- _Aim of the task_
For each line below that includes the string "computer", show the whole line.

- _Data shown_
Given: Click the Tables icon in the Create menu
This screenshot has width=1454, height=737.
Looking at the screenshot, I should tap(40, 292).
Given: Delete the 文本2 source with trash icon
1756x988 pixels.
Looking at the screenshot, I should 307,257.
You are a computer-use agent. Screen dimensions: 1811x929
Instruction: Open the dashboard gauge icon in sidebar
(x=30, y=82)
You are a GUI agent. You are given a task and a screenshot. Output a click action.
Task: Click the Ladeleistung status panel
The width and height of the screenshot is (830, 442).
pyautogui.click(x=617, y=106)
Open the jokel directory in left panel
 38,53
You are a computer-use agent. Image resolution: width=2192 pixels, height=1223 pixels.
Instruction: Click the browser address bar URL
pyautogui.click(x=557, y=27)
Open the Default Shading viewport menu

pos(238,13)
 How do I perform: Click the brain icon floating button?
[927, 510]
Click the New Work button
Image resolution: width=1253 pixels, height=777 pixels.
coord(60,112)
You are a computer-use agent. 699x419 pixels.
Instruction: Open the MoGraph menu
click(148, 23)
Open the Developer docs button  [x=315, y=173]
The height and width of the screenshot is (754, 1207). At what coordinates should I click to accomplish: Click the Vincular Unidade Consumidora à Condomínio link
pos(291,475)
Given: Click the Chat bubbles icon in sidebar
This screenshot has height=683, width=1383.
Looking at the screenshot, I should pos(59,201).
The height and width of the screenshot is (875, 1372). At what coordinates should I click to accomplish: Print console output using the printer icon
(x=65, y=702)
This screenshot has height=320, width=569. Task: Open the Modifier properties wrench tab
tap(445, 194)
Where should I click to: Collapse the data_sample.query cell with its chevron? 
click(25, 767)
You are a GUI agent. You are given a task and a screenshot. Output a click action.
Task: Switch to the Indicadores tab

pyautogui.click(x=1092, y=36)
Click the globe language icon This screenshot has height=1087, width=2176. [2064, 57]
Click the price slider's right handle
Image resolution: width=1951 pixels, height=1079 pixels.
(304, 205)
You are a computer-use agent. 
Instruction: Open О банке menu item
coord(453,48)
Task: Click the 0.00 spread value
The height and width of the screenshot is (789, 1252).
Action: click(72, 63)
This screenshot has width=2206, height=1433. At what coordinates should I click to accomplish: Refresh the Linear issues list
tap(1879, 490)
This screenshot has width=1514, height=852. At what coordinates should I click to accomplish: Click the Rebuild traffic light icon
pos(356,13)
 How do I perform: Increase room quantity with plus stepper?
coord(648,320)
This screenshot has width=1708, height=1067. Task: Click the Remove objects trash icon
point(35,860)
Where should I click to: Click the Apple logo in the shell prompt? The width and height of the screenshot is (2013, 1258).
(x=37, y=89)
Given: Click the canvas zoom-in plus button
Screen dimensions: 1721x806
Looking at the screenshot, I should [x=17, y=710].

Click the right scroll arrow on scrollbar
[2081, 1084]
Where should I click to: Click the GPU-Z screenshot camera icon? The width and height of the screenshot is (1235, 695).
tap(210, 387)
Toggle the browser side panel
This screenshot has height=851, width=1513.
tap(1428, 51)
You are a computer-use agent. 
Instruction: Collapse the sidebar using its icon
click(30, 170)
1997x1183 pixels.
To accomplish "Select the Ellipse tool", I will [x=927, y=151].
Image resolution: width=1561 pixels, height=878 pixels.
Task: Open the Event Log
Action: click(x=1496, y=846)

- _Exercise output_
You are a computer-use agent. Screen dimensions: 1811x929
You are a computer-use agent. Image resolution: width=2192 pixels, height=1223 pixels.
You are a computer-use agent. 699x419 pixels.
You are a computer-use agent. 
You are a computer-use agent. 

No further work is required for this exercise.